Dr Edwin Moses, CEO of Ablynx, commented: "We are very pleased with the progress made in this collaboration. We believe that the combination of Ablynx’s Nanobody expertise with the world-leading position of our partner in the immuno-oncology area has the potential to develop important new medicines for diseases with a high unmet need. We look forward to further milestones as product candidates progress through pre-clinical and clinical development."

About the immuno-oncology collaboration between Ablynx and Merck & Co., Inc., Kenilworth, New Jersey, USA In February 2014, Ablynx entered into a research collaboration and licensing agreement with a subsidiary of Merck & Co., Inc., Kenilworth, New Jersey, USA. This exclusive collaboration and licensing agreement is focused on the discovery and development of several Nanobody candidates (including mono-, bi-and trispecifics) directed toward so-called immune checkpoint modulators. In July 2015, Ablynx announced an expansion of this immuno-oncology collaboration with Merck & Co., Inc., Kenilworth, New Jersey, USA to address an increased number of immune checkpoint modulator targets. The collaboration now includes up to 17 Nanobody programmes against individual protein targets and target combinations (monospecific and multi-specific Nanobodies). Ablynx has received €33 million in upfront payments and is eligible to receive research funding plus development, regulatory and commercial milestone payments of up to €340 million per programme, as well as tiered royalties on annual net sales upon commercialisation of any Nanobody products.

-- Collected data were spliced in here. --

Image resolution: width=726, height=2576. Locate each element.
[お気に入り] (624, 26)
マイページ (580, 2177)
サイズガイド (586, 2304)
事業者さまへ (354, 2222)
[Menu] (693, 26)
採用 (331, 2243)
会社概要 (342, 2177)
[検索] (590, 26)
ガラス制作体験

Merck & Co., Inc., Kenilworth, New Jersey, USA, through a subsidiary, and Ablynx have a separate collaboration in the field of ion channel drug development, announced in October 2012, with a €6.5 million upfront payment, €2 million research funding and up to €448 million in research, regulatory and commercial milestone payments associated with the progress of multiple candidates as well as tiered royalties on any products derived from the collaboration. An initial extension of this ion channel research collaboration was announced in March 2015 and a second extension in October 2016, the latter triggering a €1 million payment to Ablynx and additional research funding to September 2018.